EXTRACTED TEXT:

Terry, thanks for the help, that is where is was going wrong, I thought that an inkjet transfer was essentially the same as a plastisol but just printed using a inkjet and not silk screens.

Looks like im in the market for a cutter further down the line


----------



## Jrs4life1 (Sep 17, 2008)

Hey, I know that this is way too much for me. Im trying to get into this Business and need a lot of help! I have no clue as to what you guys are talking about. What is plastisol? I made a few T shirts for my daughters Basketball team as well as my team and I just took some sissors and cut around the design and ironed it on with a iron. I now have a few schools and rec centers that want to pay me to do their T shirts, so I purchased a heat press. I dont even know where to get good transfer paper, I went to walmart!


----------



## DTFuqua (Jun 26, 2008)

DATA LINES:
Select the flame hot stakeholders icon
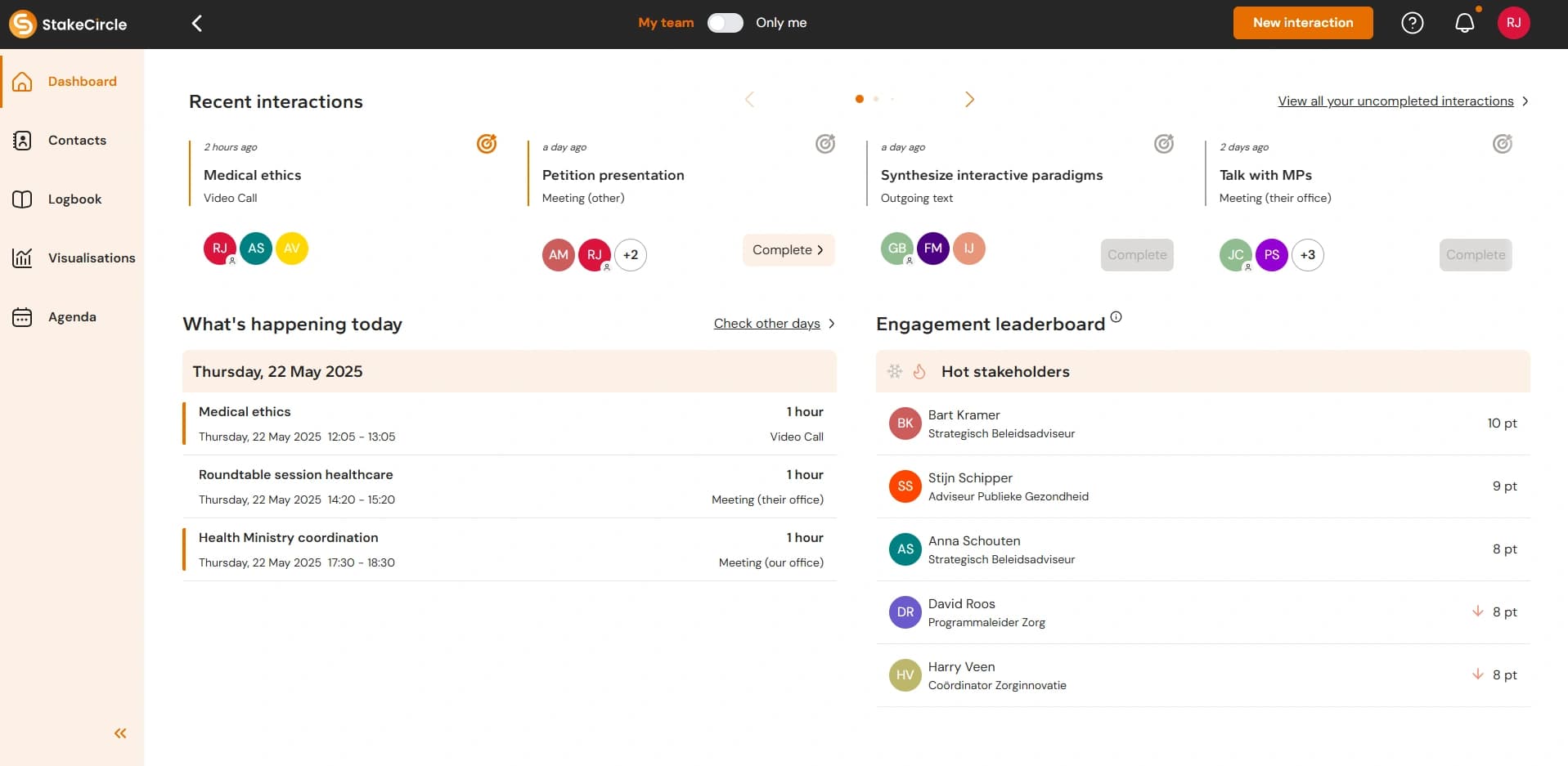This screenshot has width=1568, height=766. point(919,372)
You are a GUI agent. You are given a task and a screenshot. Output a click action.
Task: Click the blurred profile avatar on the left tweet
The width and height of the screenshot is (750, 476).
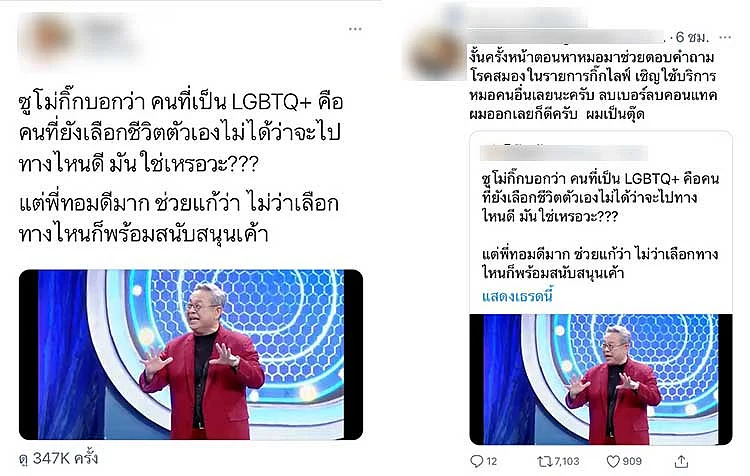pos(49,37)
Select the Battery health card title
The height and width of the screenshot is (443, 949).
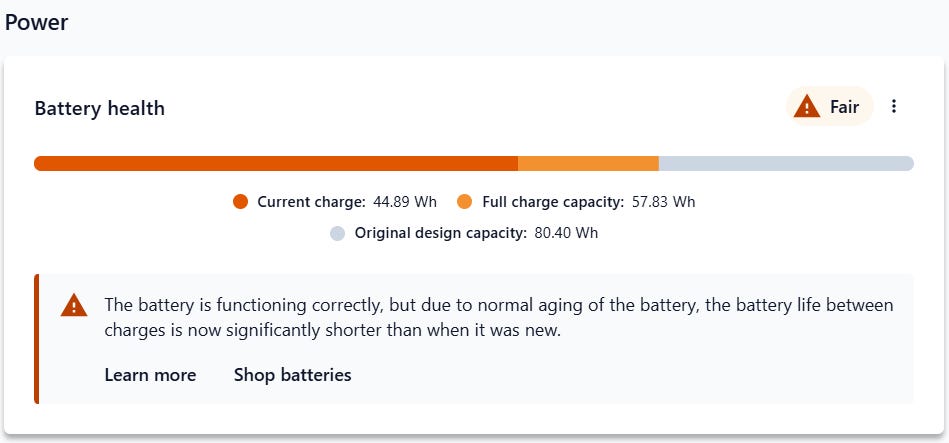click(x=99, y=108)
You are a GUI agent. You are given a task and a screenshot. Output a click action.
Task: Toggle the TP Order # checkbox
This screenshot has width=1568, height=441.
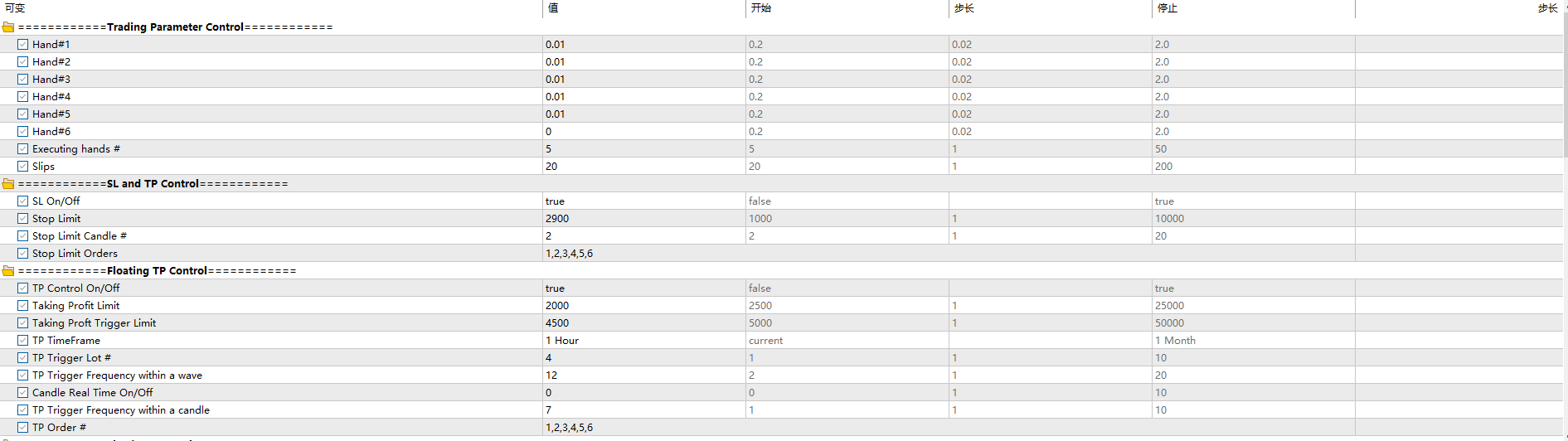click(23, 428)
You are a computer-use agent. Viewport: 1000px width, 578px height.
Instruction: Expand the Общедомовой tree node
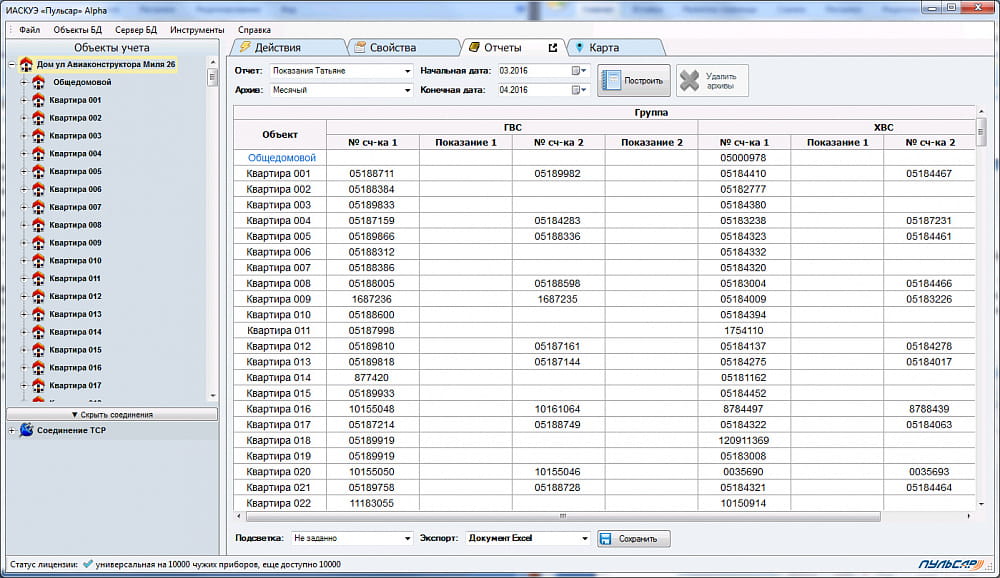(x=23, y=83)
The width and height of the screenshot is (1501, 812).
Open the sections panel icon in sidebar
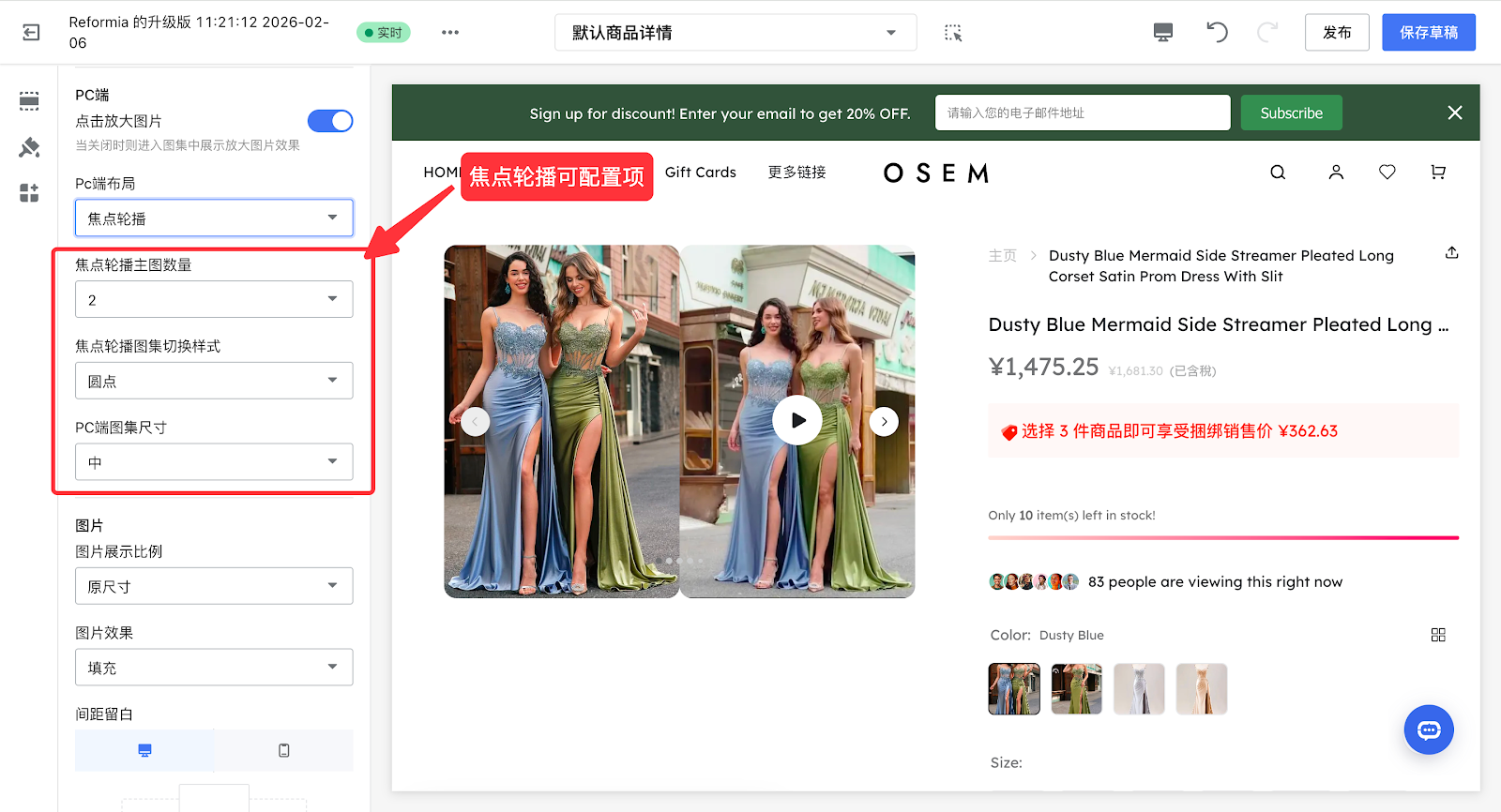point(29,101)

TASKS TO CARRY OUT:
[a] In the thread on heat transfers for T-shirts, what did Jrs4life1 buy once schools and rec centers wanted to pay for shirts?
[b] Echo part of the heat-transfer thread word for word: begin at the words "Hey, I know" and stop after "(Jun 26, 2008)".
[c] Carry on the thread about heat transfers for T-shirts from its last line onward.
The listing has no connection to the thread on heat transfers for T-shirts.

RESPONSES TO THE EXERCISE:
[a] A heat press.

[b]
Hey, I know that this is way too much for me. Im trying to get into this Business and need a lot of help! I have no clue as to what you guys are talking about. What is plastisol? I made a few T shirts for my daughters Basketball team as well as my team and I just took some sissors and cut around the design and ironed it on with a iron. I now have a few schools and rec centers that want to pay me to do their T shirts, so I purchased a heat press. I dont even know where to get good transfer paper, I went to walmart!


----------



## DTFuqua (Jun 26, 2008)

[c]
Don't buy your transfers at wally world. If you ever get anything worth using, you'll be very lucky and aren't likely to get it there repeatedly. Find Jet Pro Soft Stretch for lights and Alpha Gold for darks There are other papers that are good but these are what I use and they give at worst, decent results and at best, they are pretty good. I would do things differently If I had it to do over again. I would start with a cutter and do sign work till I could get a heatpress and do vinyl transfers till I could get a good printer. As far where to get transferpapers, Try using the search on here. You'll get enough information to make a pretty decent decision as to what to get and where to find it at a good price. Be warned. The good papers aren't real cheep good luck.


----------



## DTFuqua (Jun 26, 2008)

Also play with the different paper settings and use an epson printer(concersus) to get the best color saturation without putting down too muck ink on the transfers


----------



## Jrs4life1 (Sep 17, 2008)

You guys are the BEST!!!!!!!!!!!!!!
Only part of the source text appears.